Below what I understood so far (wihout AEC handling):
  1. it doesn't wait for condition, after the beam check the VASYL will execute the next instruction


  2. if the target raster is reached that raster line becomes a badline


  3. Otherwise, all the other rasters between become non-badline. So, for example: VIC is on raster 100, VASYL executes BADLINE 2 => raster 100 and 101 become non-badline while raster 102 becomes a badline.
Now, if the execution continues with the next instruction, does it mean that VASYL remembers that it has to force a badline or a non-badline according to raster line target (as I do in the emulator) ?
Where, in this process, AEC signal is checked ?

BADLINE is actually very simple to implement:

BADLINE ARG

is equivalent to

R = PEEK($D012) ; RASTER
C = PEEK($D011) ; CR1
MOV $D011, (C & $f8) | ((R & $07) + ARG) & $07)
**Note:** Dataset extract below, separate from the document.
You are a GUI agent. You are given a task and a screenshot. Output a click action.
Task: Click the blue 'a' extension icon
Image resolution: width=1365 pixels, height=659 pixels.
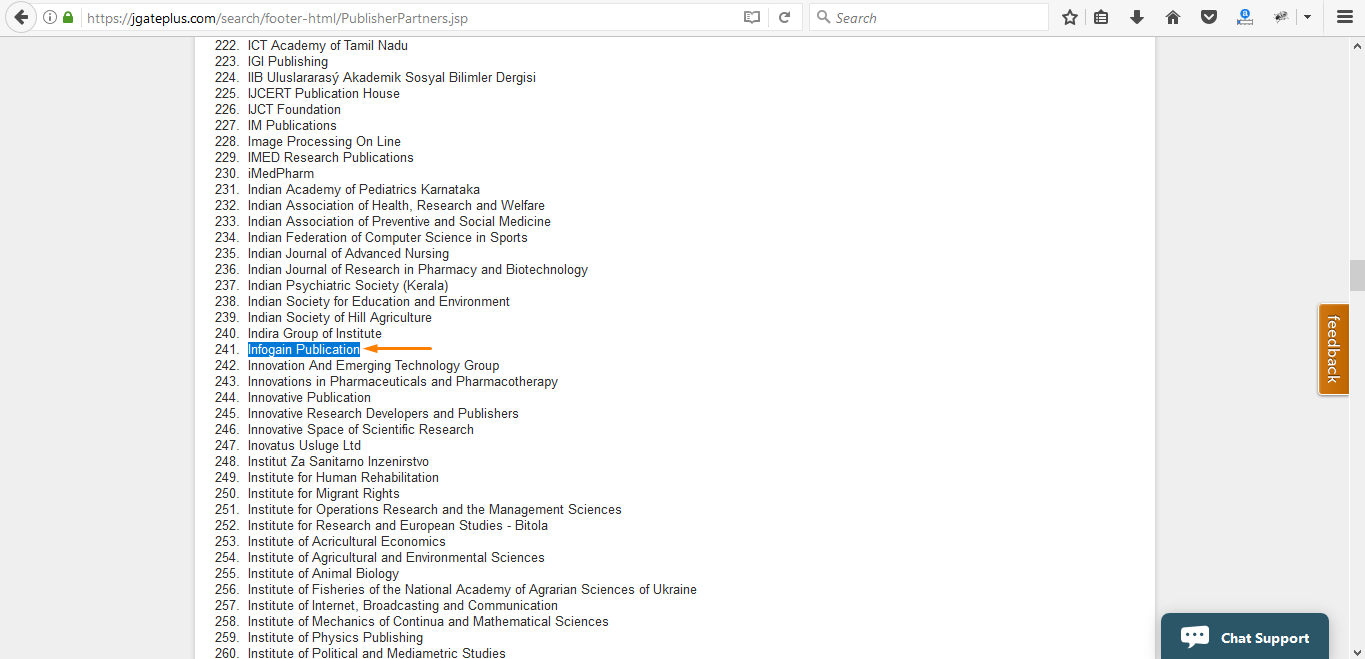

(I hope this mix of BASIC, C and Vasylese is not too eye-searing Wink).


That is, it changes VIC-II YSCROLL to a value that will cause the badline to occur after ARG rasterlines. This also means that all earlier lines (if there are any), will be non-badlines.

There is no extra waiting or anything else happening, beyond what is needed to execute a successful MOV.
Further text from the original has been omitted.